Furthermore, new categories of prisoners needed to be added to the existing legislation, including members of terrorist and criminal organizations.
The bill calls to extend the ban on meetings from 24 hours to seven days. The Prisons Services commissioner, with the consent of the state attorney, would be able to ban such meetings for another 90 days, instead of five days under to the current law.
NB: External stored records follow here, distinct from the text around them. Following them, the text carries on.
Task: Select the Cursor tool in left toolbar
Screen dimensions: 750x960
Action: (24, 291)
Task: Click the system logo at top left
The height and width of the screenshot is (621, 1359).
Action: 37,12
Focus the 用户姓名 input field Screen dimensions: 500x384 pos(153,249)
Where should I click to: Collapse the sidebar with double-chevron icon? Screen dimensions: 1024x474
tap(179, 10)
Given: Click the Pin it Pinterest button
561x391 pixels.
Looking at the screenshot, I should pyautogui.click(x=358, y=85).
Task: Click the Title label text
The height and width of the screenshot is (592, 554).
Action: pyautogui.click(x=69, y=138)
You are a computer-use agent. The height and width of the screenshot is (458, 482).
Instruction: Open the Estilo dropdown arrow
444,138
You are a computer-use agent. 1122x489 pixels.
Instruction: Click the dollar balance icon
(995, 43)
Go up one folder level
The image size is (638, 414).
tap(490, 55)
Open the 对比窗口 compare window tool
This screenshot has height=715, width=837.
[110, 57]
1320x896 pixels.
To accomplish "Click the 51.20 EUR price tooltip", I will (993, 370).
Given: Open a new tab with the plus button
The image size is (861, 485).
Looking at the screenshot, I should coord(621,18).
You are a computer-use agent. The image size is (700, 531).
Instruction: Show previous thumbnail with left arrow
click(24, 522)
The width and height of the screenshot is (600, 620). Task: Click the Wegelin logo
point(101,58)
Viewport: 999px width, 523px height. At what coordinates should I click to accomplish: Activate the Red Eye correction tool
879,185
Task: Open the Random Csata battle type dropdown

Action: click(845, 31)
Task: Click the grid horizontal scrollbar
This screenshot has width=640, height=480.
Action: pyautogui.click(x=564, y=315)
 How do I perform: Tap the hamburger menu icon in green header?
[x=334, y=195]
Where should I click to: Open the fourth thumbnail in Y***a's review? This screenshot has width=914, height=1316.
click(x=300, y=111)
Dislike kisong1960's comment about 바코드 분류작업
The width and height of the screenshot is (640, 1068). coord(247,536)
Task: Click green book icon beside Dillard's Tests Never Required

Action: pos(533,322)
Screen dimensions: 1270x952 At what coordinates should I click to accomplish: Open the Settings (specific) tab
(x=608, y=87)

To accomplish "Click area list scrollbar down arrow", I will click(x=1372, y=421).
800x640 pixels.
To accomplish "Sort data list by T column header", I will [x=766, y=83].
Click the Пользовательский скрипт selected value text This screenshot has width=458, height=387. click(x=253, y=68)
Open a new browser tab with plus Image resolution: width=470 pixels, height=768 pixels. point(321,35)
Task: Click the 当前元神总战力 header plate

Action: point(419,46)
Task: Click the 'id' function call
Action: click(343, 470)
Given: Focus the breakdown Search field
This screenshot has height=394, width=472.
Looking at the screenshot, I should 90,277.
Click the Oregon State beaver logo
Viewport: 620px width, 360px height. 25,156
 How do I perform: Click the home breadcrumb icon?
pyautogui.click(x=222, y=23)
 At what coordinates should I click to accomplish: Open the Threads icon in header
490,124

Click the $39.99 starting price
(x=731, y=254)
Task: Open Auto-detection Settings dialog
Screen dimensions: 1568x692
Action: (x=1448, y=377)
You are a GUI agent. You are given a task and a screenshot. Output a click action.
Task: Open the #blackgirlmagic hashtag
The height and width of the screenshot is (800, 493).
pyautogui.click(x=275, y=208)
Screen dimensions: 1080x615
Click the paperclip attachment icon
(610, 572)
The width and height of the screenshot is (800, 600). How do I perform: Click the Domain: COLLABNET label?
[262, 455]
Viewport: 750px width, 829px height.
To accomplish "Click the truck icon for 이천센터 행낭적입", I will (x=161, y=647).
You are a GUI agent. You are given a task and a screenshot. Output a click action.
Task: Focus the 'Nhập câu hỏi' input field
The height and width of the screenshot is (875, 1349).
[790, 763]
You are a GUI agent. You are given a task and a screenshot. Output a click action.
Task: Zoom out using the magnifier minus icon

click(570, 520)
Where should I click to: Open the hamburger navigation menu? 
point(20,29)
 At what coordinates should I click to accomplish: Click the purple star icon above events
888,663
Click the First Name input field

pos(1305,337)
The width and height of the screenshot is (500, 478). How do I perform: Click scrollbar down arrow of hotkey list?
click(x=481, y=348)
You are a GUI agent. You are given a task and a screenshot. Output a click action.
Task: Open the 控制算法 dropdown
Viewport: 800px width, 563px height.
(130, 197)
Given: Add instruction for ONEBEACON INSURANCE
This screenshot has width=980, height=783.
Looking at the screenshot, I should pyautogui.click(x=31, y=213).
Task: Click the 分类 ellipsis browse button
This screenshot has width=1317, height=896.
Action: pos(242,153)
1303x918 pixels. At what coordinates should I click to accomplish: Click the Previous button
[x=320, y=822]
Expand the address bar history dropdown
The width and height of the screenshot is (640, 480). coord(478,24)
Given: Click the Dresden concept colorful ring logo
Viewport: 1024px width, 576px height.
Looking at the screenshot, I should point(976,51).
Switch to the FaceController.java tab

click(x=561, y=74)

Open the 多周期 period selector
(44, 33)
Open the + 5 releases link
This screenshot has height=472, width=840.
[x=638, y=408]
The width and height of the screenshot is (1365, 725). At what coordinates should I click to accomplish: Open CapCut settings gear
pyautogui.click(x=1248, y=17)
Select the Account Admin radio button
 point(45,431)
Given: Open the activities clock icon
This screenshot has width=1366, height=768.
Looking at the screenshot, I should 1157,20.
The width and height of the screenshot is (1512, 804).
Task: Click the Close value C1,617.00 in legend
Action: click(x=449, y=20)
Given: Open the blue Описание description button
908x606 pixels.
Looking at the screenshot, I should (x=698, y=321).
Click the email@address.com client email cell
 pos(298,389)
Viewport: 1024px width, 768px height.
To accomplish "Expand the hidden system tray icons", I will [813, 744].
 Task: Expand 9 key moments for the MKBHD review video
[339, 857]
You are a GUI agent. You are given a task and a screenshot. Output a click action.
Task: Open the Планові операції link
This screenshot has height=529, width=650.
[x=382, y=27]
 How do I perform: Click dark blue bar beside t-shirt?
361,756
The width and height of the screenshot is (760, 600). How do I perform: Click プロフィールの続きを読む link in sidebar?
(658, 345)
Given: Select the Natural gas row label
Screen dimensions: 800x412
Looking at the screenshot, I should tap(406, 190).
Finally, after the end of the second period, the district court would be allowed to extend the ban for periods of half a year at a time, instead of 21 days as the current law allows.
Banning meetings is possible if there is a substantial cause for concern that such a meeting will facilitate a crime that threatens life, public security, state security or prison security.
The Association for Civil Rights in Israel and the Public Defender’s Office submitted objections to the proposal.
The committee also postponed a vote on a private member’s bill submitted by MKs Ophir Akunis (Likud) and Ya’acov Edri (Kadima) calling for punishment of up to a year in jail for anyone who “causes harm to the honor of the state flag or the state symbol, or causes harm to be done to them or uses them in such a way as to cause harm to their honor.”
The current law, which was passed in 1949, calls to punish violators of the law with a fine of 300 Israeli lirot. The MKs estimated the real value of the fine today at NIS 0.03.
Another bill, submitted by MK Uri Ariel (National Union), calls for an amendment to the Companies Law that would permit the registrar of companies to register only those firms that “do not cause harm to the values of the State of Israel as a Jewish and democratic state.”
Ariel explained that according to current law, the registrar lacks discretion to refuse to register any company. A discussion of this bill was postponed by one month.